ABOUT THIS EXERCISE |
Please write out only the lines from the line with "Where should I click to: Click the Number" to the line with "Task: Toggle the Toolbox panel", inclusive, exactly as they stand below, without the pictures.

═══ AVAILABLE DATA ═══

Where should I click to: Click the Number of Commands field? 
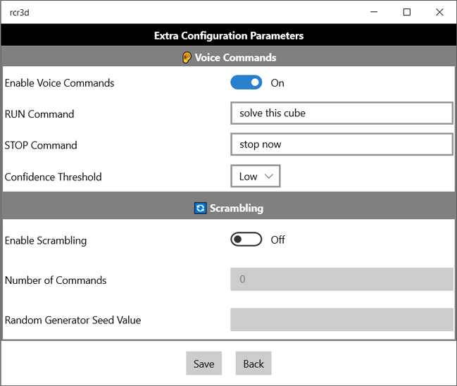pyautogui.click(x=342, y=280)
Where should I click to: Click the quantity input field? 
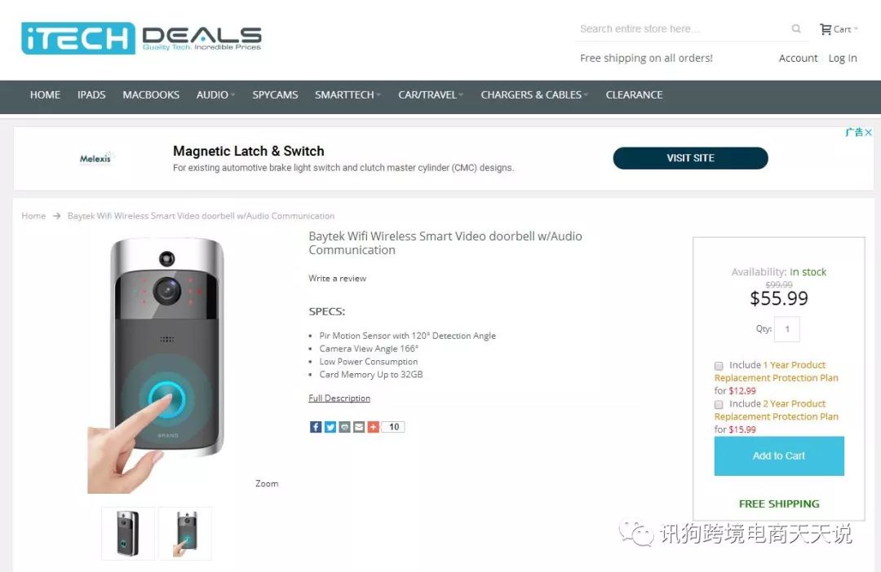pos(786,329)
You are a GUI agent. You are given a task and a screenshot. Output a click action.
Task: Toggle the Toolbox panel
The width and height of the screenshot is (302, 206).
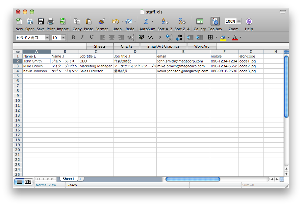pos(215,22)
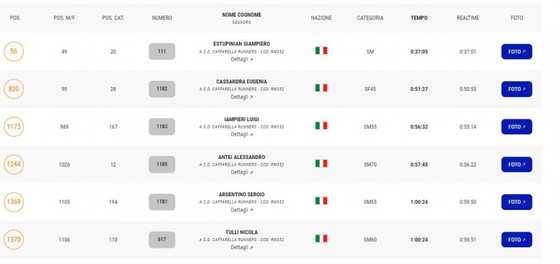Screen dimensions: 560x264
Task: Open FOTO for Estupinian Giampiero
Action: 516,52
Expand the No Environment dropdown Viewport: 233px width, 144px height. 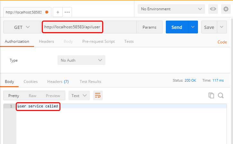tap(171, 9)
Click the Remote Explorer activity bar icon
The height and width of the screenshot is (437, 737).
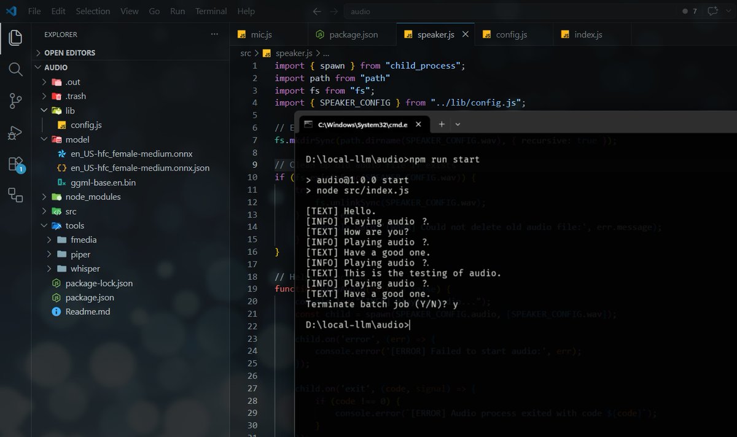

═══
═══ AVAILABLE DATA ═══

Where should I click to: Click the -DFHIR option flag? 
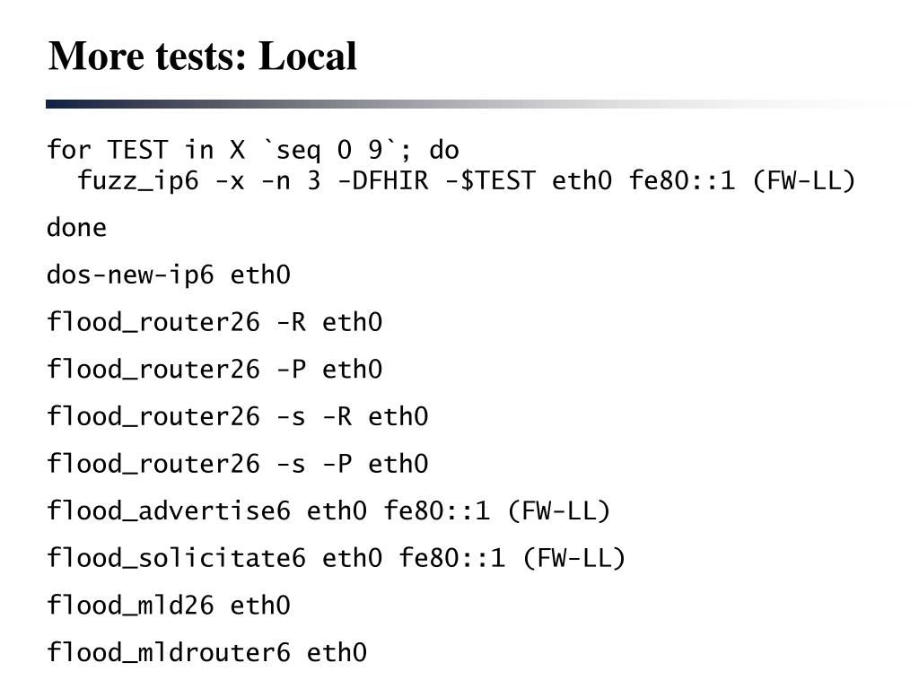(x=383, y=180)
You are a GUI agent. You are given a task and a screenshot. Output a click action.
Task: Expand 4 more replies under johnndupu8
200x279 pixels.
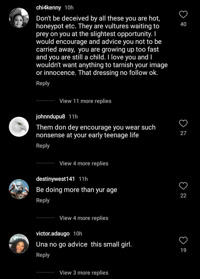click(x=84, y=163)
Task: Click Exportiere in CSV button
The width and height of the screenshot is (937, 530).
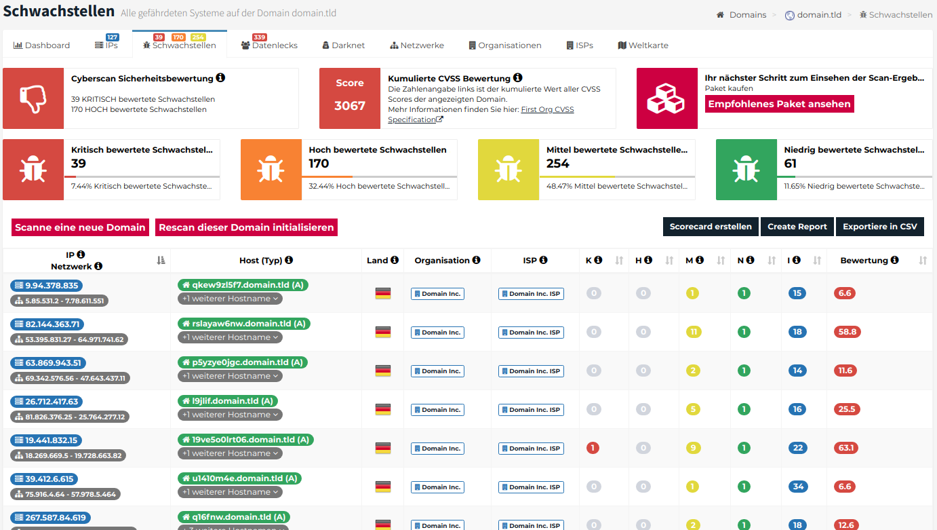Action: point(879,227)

═══

RESULT FOR THIS TASK |
Where should I click to: Click the Number of Commands field? 
pyautogui.click(x=342, y=280)
Where should I click to: Click the quantity input field? 
pos(786,329)
You are a GUI agent. You are given a task and a screenshot. Output a click action.
Task: Toggle the Toolbox panel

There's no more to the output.